## WHAT YOU ARE ASKED TO DO
Restate every line of the material below word for word, skipping the images.
.....
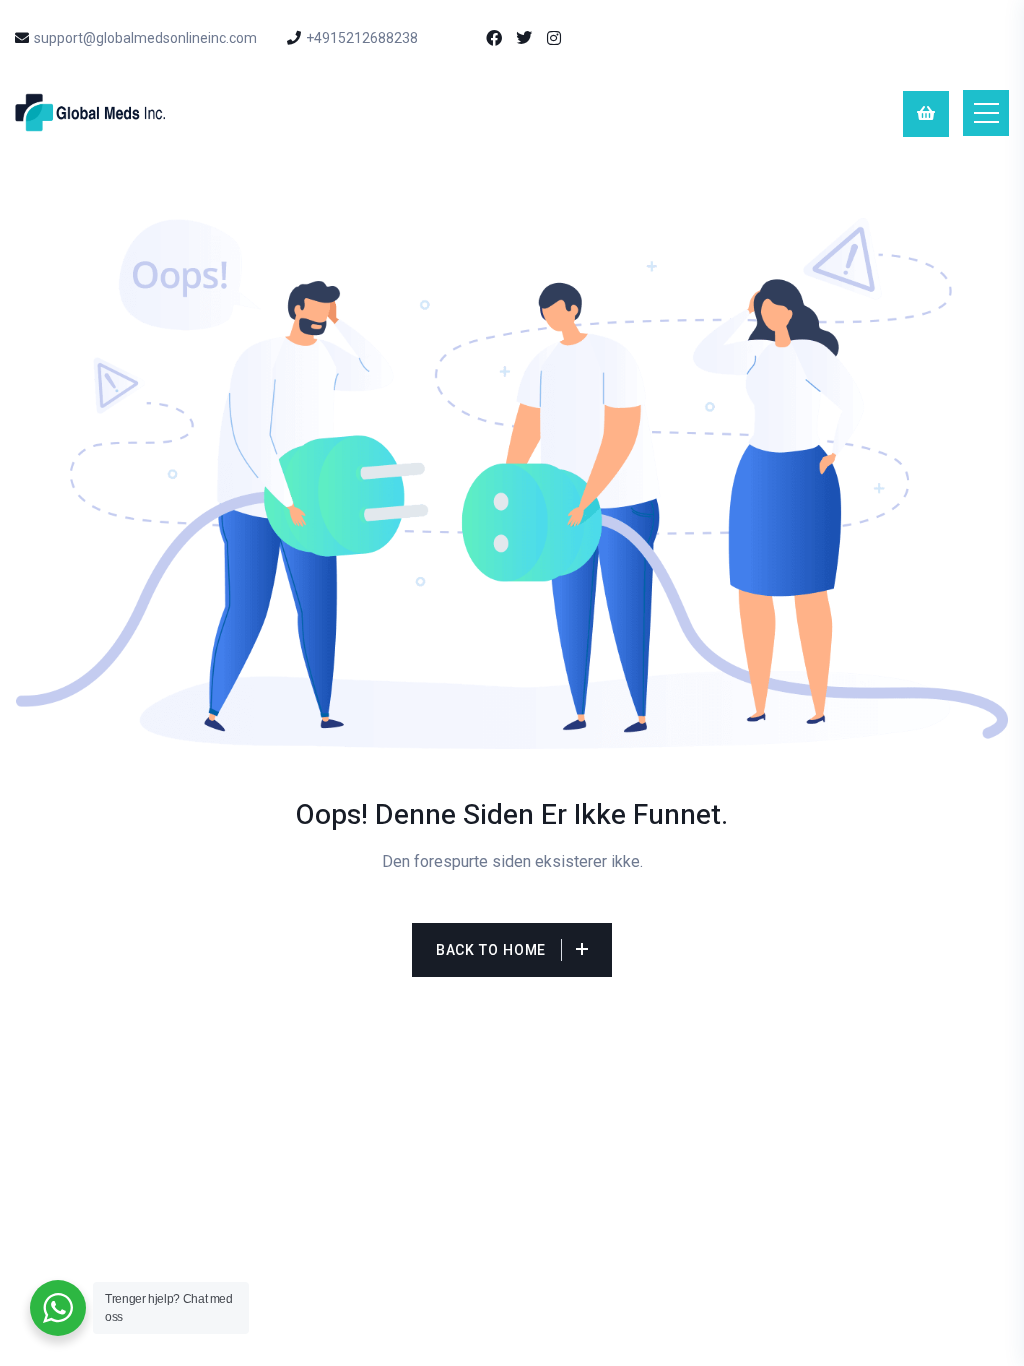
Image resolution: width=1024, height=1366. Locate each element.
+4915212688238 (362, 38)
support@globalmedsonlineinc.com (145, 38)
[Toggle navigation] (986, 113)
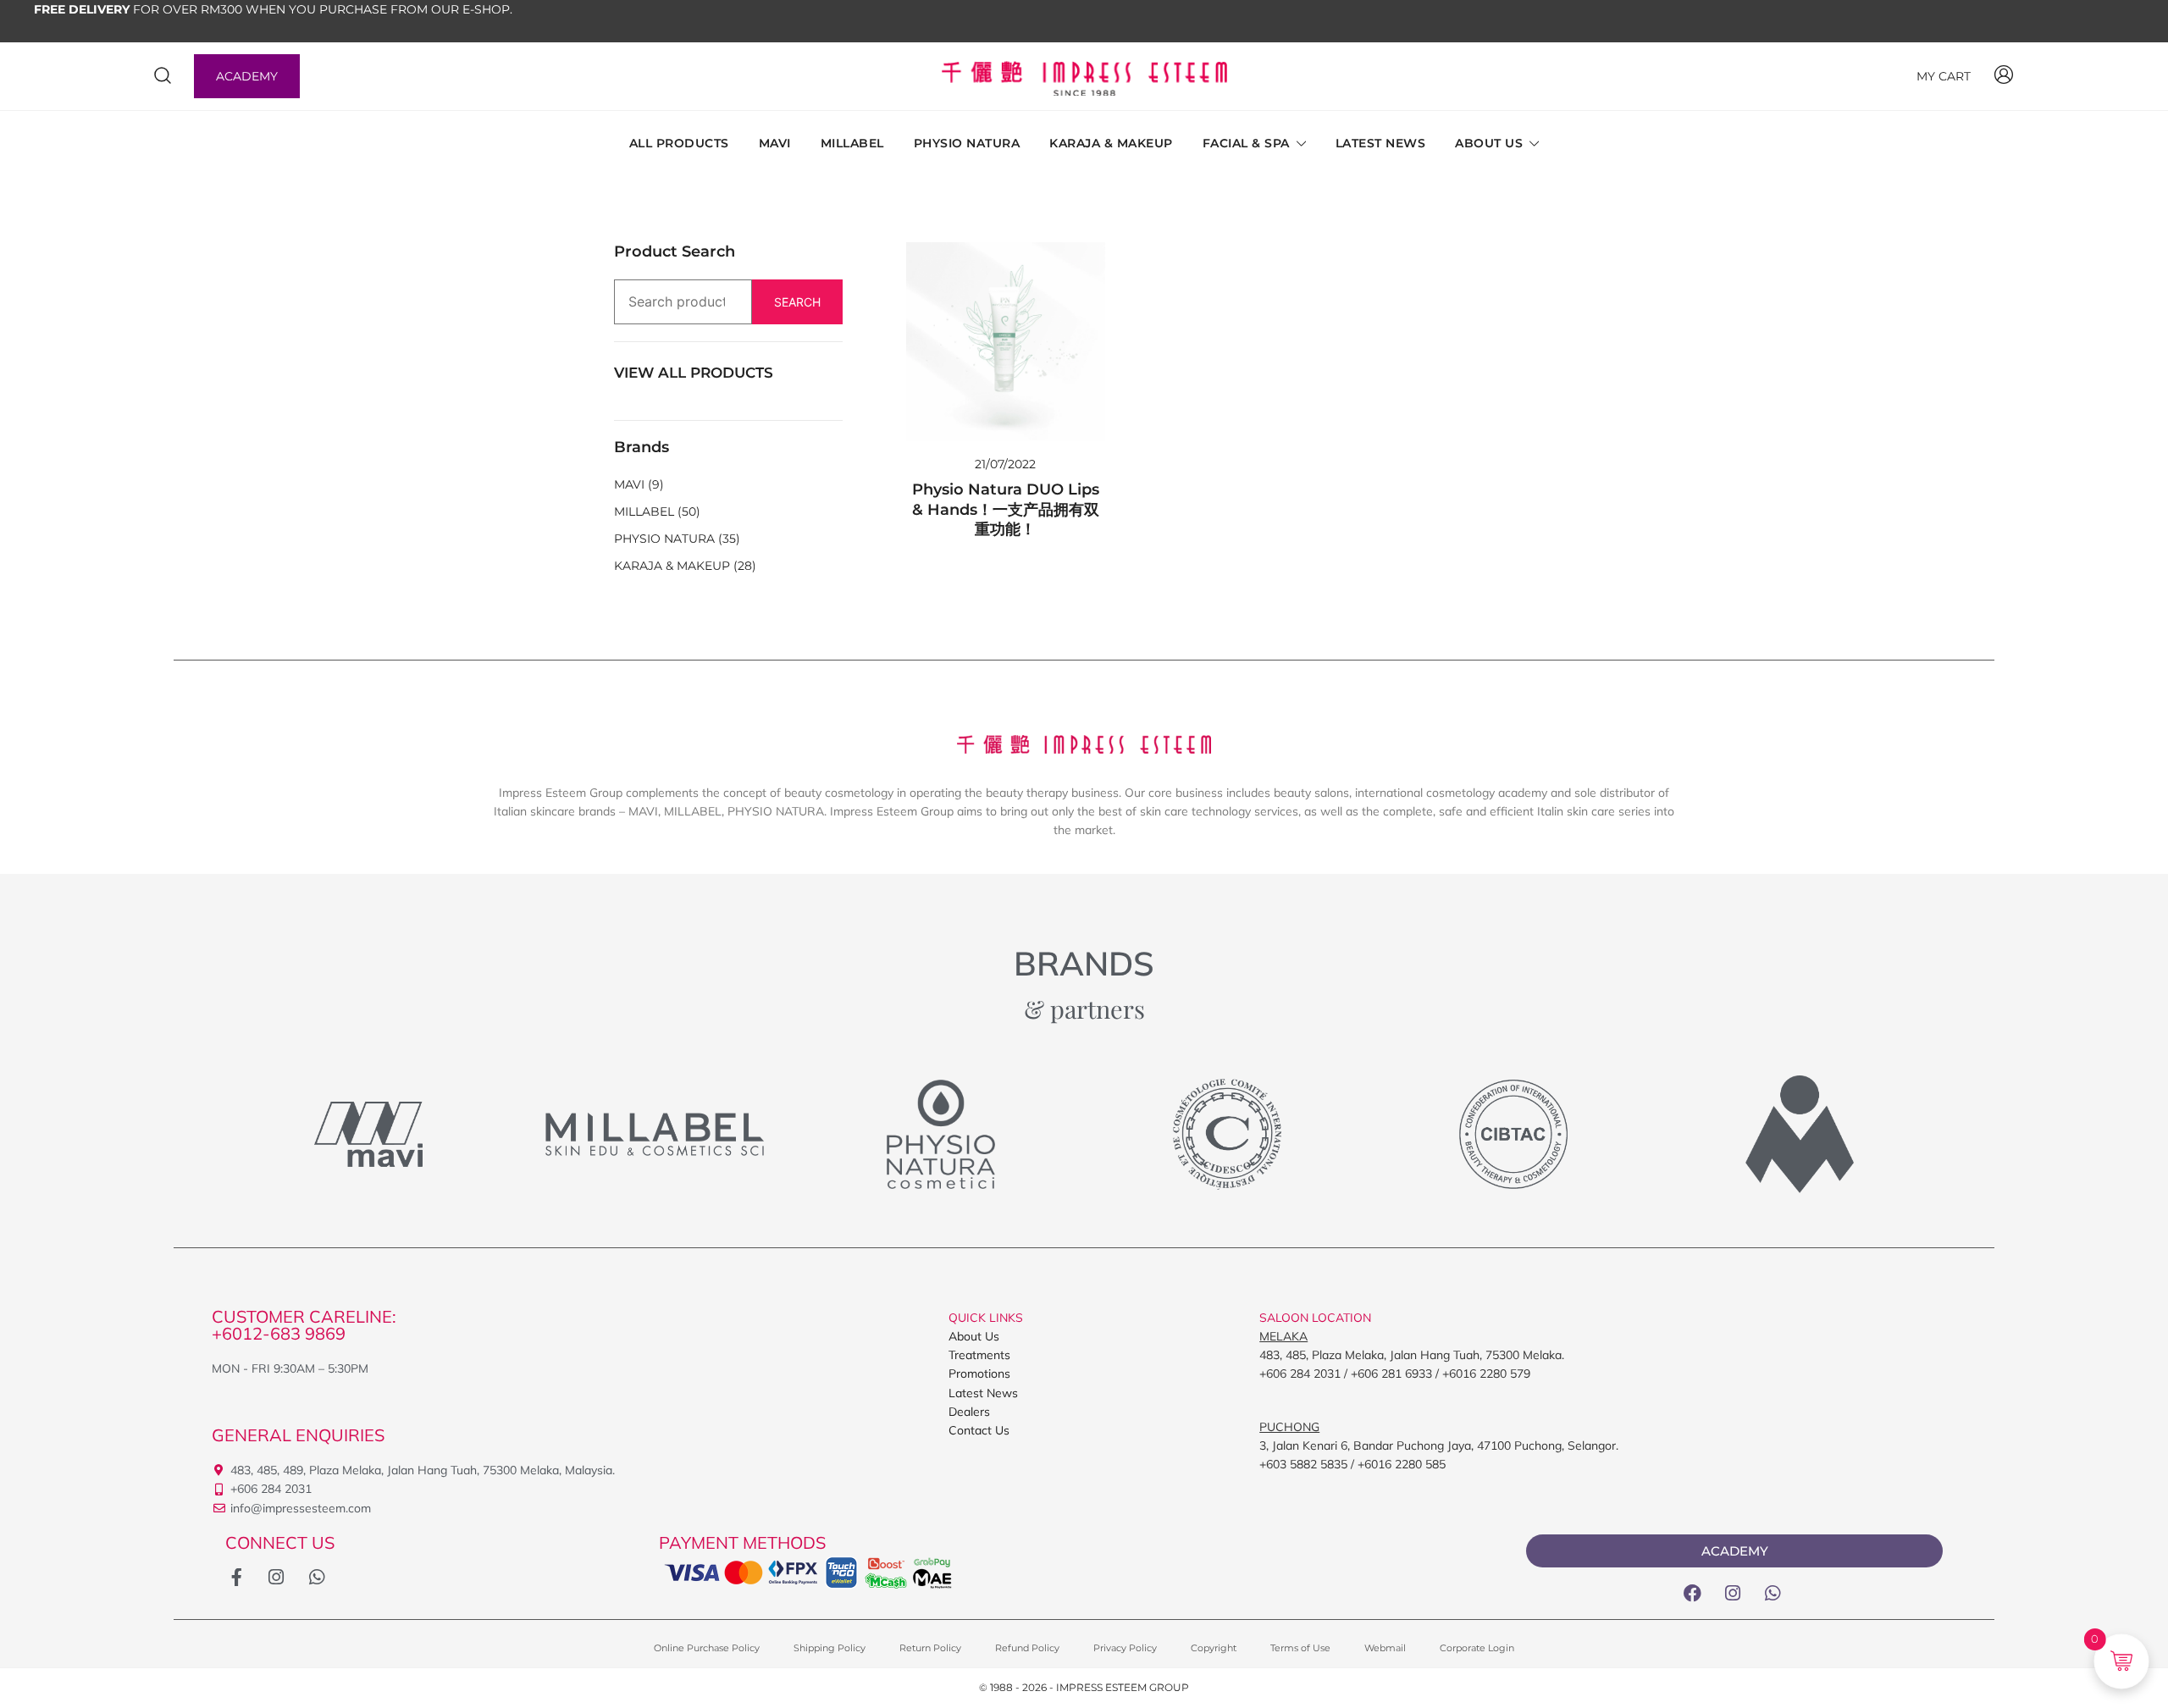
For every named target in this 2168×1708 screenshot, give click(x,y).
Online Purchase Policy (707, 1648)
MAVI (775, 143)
.....
## RESULT
Image resolution: width=1024, height=1366. Locate each element.
+4915212688238 (362, 38)
support@globalmedsonlineinc.com (145, 38)
[Toggle navigation] (986, 113)
For every named target in this 2168×1708 screenshot, give click(x,y).
Online Purchase Policy (707, 1648)
MAVI (775, 143)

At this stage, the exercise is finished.